## SUPPLIED PASSAGE:

📄 matrix.cpp
字号:
/**
* @file matrix.c
* Simple Math
*
* @author Marcelo Gattass
*
* @author Manuel E. L. Fernandez
*
* @date Jul06,2006
*/
#include <math.h>
#include <stdio.h>
#include <stdlib.h>
#include "matrix.h"
/* Utitlity Macros and Functions */
#define SIGN(a,b) ((b) >= 0. ? fabs(a) : -fabs(a))
#define SQR(a) ((a)*(a))
#define ABS(a) (((a)<0)?-(a):(a))
#define MIN(a,b) (((a)<(b))? (a): (b))
#define MAX(a,b) (((a)>(b))? (a): (b))
#define TOL 1e-10
static void swap(double* a, double* b)
{
double tmp=*a;
*a=*b;
*b=tmp;
}
/* lib functions */
int mtxGaussAxb (double* a, int n, double* b)
{
int i, j, k;
int imax; /* pivot line */
double amax, rmax;
for (j=0; j<n-1; j++) { /* Loop in the columns of [a] */
rmax = 0.;
imax = j;
for (i=j; i<n; i++) { /* Loop to find the best ration a[i-1)*n-1+j]/a[i-1)*n-1+k] */
amax = 0.0f;
for (k=j; k<n; k++) /* Loop to find largest element of line i */
if (ABS(a[i*n+k]) > amax)
amax = ABS(a[i*n+k]);
if (amax < TOL) /* Check if all elements are null */
return 0; /* no solution */
else if ((ABS(a[i*n+j]) > rmax*amax) && (ABS(a[i*n+j]) >= TOL)) { /* teste current line */
rmax = ABS(a[i*n+j]) / amax;
imax = i; /* find pivot line */
}
}
if (ABS(a[imax*n+j])<TOL) { /* Check if pivot is null */
for (k=imax+1; k<n; k++) /* Search for a line with a no-null pivot */
if (ABS(a[k*n+j]) < TOL)
imax = k; /* exchange line j with k */
if (ABS(a[imax*n+j]) < TOL)
return 0; /* no unique soluition */
}
if (imax != j) { /* Exchange j by line imax */
for (k=j; k<n; k++)

## SOURCE EXCERPT:
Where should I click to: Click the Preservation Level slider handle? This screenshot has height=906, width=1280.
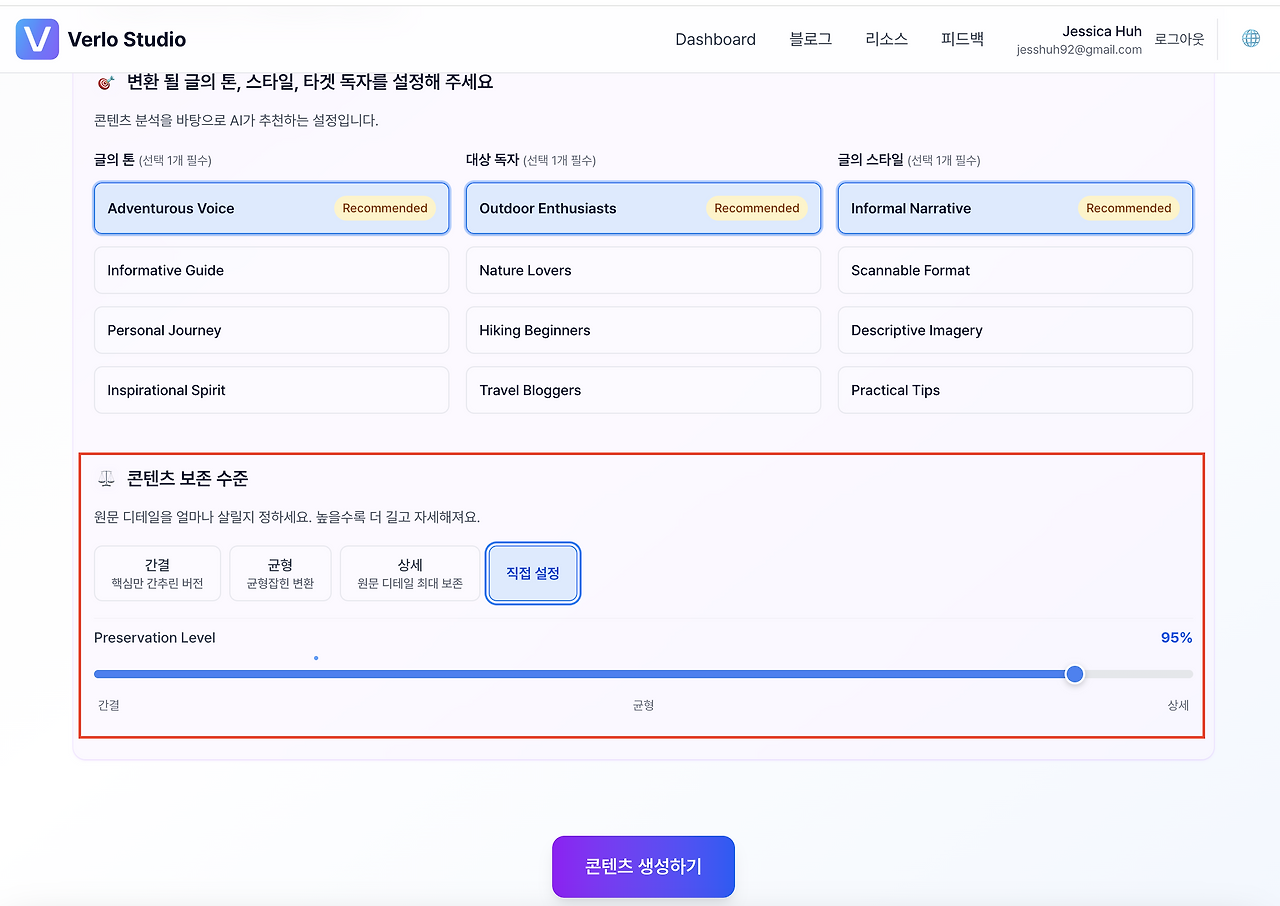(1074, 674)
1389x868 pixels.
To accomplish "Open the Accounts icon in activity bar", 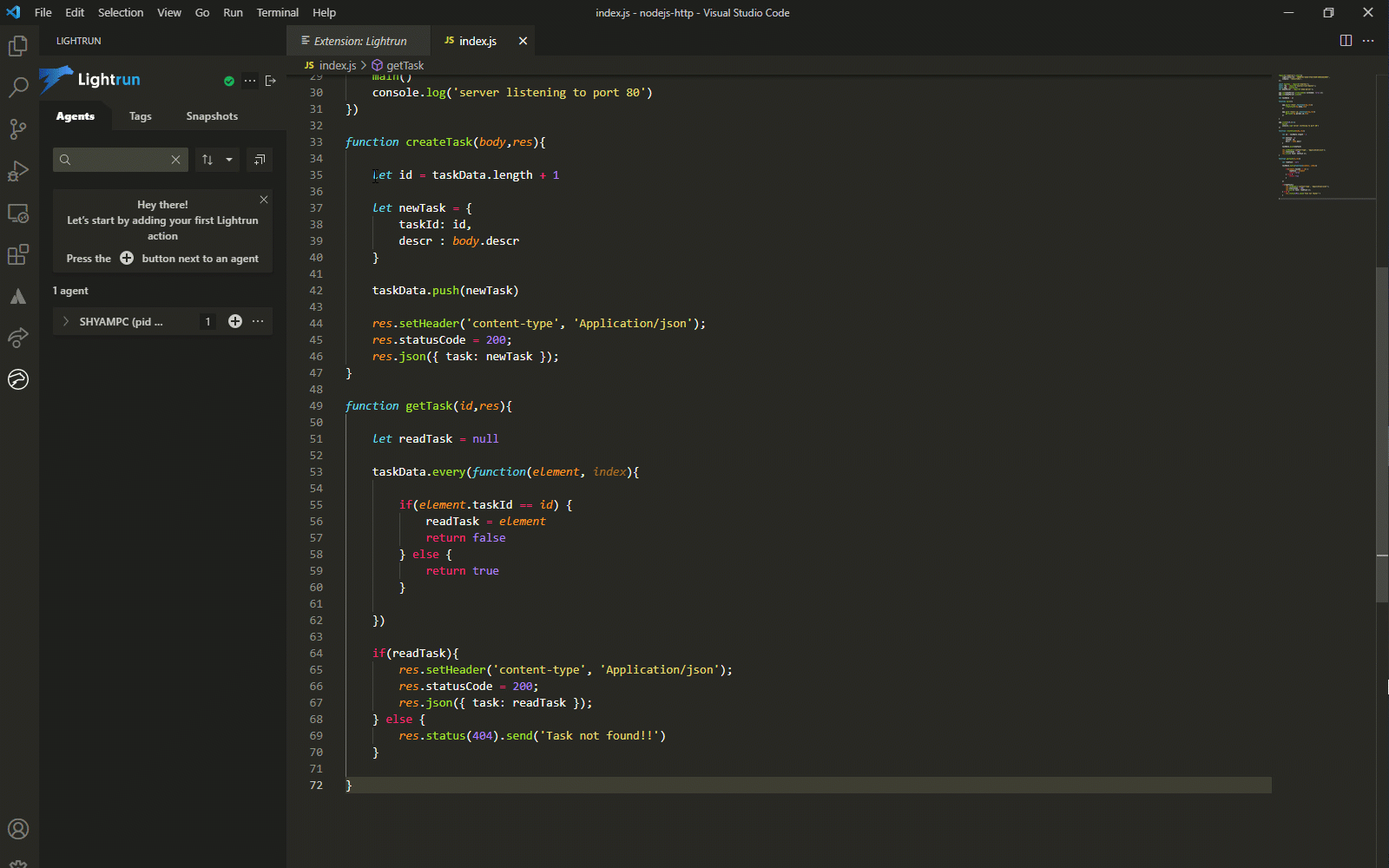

## YOUR INSTRUCTIONS:
List the name of every macro defined with #define in the matrix.cpp listing above.

## WRITTEN RESPONSE:
SIGN, SQR, ABS, MIN, MAX, TOL